Inside classrooms, portions of Paramount’s focused academic mission stand out. Color-coded charts on the walls show how each student is faring over the school year in reading and math skills — blue for above grade level, green for at it, yellow for approaching
“Generally, what we see is many of these students in red and move up a yellow, green and blue by the end of the year,” said Kyle Beauchamp, Paramount’s chief academic officer.
The schools also carefully watch what they call the “Fast Five,” five skills a teacher focuses on that week.
If students lag, the school urges them to attend two-hour afterschool tutoring sessions five days a week.
The chain has long term goals itself. Reddicks hopes to have 10 Paramount schools by 2030 and is well underway toward that goal. Along with the three schools in Indianapolis, Paramount has taken over closed schools in both South Bend and Lafayette and is fixing them to open in the fall.
The schools received a surprise $3 million gift in 2022 from author and philanthropist MacKenzie Scott of the Amazon fortune that will help pay for the expansion.
Paramount is also close to naming a site in northern Indianapolis for the new school it is creating with the Girl Scouts. Girls IN STEM Academy will mix portions of the Girl Scouts’ STEM programs with Paramount’s academic model, though students won’t be scouts.
That school will also continue Paramount’s connection with Purdue Polytechnic High School, another star school chain created by Purdue University with two locations in Indianapolis and a third in South Bend.

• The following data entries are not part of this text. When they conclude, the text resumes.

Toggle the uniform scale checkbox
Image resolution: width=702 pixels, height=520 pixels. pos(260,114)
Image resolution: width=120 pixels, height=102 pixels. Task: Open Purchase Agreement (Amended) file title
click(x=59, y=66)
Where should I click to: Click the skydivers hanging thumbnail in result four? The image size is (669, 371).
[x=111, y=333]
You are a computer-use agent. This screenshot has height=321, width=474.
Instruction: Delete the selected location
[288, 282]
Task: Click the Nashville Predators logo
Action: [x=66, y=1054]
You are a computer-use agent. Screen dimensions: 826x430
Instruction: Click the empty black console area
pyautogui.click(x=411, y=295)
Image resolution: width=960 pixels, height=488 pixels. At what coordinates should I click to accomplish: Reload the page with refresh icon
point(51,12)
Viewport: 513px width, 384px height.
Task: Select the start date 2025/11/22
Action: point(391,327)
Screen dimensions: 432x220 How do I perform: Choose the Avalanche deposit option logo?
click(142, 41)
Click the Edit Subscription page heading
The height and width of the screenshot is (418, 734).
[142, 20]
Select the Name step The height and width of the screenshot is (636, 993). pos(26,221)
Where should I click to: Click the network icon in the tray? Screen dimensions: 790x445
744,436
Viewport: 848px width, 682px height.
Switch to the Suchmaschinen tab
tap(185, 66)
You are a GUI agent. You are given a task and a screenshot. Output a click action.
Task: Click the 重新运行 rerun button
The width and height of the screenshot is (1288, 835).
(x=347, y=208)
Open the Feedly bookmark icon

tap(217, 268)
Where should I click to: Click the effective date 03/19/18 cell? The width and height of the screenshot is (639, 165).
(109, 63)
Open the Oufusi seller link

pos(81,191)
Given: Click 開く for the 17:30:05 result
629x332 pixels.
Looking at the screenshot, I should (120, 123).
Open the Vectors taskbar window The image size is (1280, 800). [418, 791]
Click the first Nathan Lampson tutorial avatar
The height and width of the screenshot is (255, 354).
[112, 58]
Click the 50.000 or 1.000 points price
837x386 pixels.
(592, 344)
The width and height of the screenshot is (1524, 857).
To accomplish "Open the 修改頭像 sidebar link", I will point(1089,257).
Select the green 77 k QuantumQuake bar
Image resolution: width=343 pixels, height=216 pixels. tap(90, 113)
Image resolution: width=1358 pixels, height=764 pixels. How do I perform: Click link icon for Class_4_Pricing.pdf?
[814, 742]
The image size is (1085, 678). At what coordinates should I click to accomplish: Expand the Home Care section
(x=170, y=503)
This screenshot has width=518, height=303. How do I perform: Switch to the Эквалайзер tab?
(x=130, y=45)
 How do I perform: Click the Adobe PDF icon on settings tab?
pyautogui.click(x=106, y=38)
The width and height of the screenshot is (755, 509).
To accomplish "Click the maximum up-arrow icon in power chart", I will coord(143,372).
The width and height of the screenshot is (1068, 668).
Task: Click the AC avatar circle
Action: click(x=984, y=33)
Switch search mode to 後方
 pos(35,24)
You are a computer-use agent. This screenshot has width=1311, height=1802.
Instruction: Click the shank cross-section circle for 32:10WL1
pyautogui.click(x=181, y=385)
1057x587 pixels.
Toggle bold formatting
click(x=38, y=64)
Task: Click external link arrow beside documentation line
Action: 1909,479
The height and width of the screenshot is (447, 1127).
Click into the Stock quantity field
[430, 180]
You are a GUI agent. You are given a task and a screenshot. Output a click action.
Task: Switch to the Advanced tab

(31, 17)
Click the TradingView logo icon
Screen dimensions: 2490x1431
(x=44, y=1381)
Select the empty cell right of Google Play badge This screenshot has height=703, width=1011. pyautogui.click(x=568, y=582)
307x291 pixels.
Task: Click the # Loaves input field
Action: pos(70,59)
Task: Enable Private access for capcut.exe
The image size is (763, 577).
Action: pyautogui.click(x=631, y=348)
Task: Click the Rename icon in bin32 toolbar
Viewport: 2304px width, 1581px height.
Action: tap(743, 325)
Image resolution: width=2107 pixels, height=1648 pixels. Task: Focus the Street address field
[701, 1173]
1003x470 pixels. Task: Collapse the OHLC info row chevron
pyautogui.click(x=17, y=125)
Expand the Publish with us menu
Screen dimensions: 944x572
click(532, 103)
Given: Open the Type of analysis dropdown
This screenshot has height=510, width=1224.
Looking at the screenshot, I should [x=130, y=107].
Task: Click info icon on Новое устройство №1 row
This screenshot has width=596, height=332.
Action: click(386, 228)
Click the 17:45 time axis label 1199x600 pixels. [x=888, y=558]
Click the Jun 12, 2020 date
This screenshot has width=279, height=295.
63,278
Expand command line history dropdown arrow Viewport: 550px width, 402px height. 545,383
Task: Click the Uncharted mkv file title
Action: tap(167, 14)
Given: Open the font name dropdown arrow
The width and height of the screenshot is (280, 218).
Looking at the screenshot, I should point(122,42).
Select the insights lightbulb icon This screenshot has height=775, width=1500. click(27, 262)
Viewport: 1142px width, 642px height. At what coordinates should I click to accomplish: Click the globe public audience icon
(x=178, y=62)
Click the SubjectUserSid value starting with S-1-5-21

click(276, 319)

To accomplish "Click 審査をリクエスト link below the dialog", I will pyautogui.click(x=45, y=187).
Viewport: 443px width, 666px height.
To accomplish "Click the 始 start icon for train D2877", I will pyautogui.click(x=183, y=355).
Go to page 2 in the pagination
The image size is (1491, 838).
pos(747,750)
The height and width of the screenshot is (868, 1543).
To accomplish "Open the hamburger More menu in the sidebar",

Reddicks says he has no interest in trying to create Paramount high schools, but Paramount Englewood, a middle school, shares a building with one of the Purdue Polytechnic High Schools so students can easily shift to that school once they finish middle school.
Purdue Polytechnic is also helping Paramount and the Girl Scouts with IN STEM.
“We see their older students serving as role models, mentors, with our K-8 girls,” Shockey said. “It’s not going to be a must-do feeder model, but obviously Purdue hopes that by creating this network with the K-8 girls that by the time they’re ready to choose a high school, they’ll strongly consider Purdue Polytechnic, and maybe before they wouldn’t have even known about it.”
Reddicks said he hopes the new schools will convince others that Paramount’s success is not a fluke and that expansion elsewhere is worthwhile.
“I think we can take that model and put it anywhere and be successful,” he said.